In short, far from proving that the U.S. needed a lender of last resort, a careful look at U.S. monetary experience reveals (1) that what “we” really needed was to deregulate U.S. banks by letting them branch and by letting them issue notes backed by their general assets; and (2) that a “lender of last resort” was not just a poor substitute for such deregulation, but one that was tragically flawed.

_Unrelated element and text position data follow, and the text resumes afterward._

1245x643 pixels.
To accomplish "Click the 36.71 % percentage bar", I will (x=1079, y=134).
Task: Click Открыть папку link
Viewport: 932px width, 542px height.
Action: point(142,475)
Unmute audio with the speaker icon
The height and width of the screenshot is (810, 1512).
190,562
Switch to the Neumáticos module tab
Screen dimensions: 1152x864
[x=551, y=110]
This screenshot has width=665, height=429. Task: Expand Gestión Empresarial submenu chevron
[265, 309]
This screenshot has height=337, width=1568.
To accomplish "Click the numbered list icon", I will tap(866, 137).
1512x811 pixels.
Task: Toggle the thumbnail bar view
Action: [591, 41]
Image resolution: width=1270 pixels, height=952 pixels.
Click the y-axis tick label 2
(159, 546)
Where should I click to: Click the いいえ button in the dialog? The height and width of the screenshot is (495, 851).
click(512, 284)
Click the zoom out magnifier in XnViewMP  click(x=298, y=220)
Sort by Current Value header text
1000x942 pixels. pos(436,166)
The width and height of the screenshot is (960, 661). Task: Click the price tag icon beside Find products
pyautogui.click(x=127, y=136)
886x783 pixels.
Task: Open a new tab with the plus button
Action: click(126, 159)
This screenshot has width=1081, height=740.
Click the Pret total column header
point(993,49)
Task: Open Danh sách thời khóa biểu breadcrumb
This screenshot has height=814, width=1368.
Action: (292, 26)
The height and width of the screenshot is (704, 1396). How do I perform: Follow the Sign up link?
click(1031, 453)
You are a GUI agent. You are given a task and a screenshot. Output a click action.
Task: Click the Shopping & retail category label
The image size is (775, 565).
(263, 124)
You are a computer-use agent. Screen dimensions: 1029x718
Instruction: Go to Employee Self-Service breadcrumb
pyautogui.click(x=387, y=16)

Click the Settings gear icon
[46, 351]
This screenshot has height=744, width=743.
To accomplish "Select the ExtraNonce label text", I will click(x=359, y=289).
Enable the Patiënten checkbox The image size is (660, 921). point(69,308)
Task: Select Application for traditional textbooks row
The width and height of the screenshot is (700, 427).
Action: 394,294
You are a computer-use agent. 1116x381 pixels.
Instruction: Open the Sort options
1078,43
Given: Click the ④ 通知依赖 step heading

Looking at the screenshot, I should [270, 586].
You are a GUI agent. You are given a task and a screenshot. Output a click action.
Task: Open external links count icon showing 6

The rest of our economist’s talk is devoted to the question of optimal inflation and alternative monetary policy targets, including the Taylor Rule. Here, too, his understanding is at best highly conventional and, at worst, extremely indulgent of the Fed’s shortcomings. He never considers the very different implications of productivity- and demand-driven deflation, much less the possibility that there might be some advantage to having either a variable inflation rate or one that’s ever negative. He makes no mention of the sharp increase in price-level uncertainty that has occurred since the Fed’s establishment, and especially since 1971. And he shrugs off the even more serious decline of the dollar’s purchasing power, blandly observing that practically all economists these days believe “that low and stable inflation has very low costs” (as if U.S. inflation has always been “low and stable”); that it isn’t useful to compare price level measures across long intervals because they involve different baskets of goods (as if most of the 96 percent decline in the dollar’s purchasing power since 1914 could be written-off to what ought to be unbiased statistical errors ); and that inflation is often due to wars (as if the Fed’s role as handmaiden to the U.S. Treasury had nothing to with past wartime price increases).
Enough. By now it should be perfectly obvious that our economist doesn’t really give a toss about “Alternative Monetary Systems.” The Federal Reserve System is, so far as he’s concerned, the best of all possible monetary systems. He gathers together hackneyed arguments in its defense, including just as much economic history as serves to affirm, but never to challenge, received opinion. He believes that he’s being objective, when in reality he’s got a severe case of status quo bias. He asserts that the opinions he expresses are his own, rather than those of a spokesman for the Federal Reserve System, without appearing to realize that a Fed spokesman would be hard-pressed to paint the Fed in more glowing colors.
But my intent, as I said at the onset, isn’t to single out our economist for a rebuke. His understanding of history and of alternative monetary systems is no worse than that of a thousand other otherwise competent monetary economists. It is proof, not of his own failure, but of the sad state of contemporary monetary economics. Above all, it underscores the dire need for an organization devoted to taking alternative monetary systems seriously.
 The Major-General’s song, from Gilbert and Sullivan’s Pirates of Penzanse.
 And hyperinflation.
 For a discussion of some of these determinants see chapter 2 of Lawrence White’s The Theory of Monetary Instututions (London: Blackwell, 1999).
 Most historical bank runs have been informed by prior information suggesting that the afflicted institutions might be insolvent.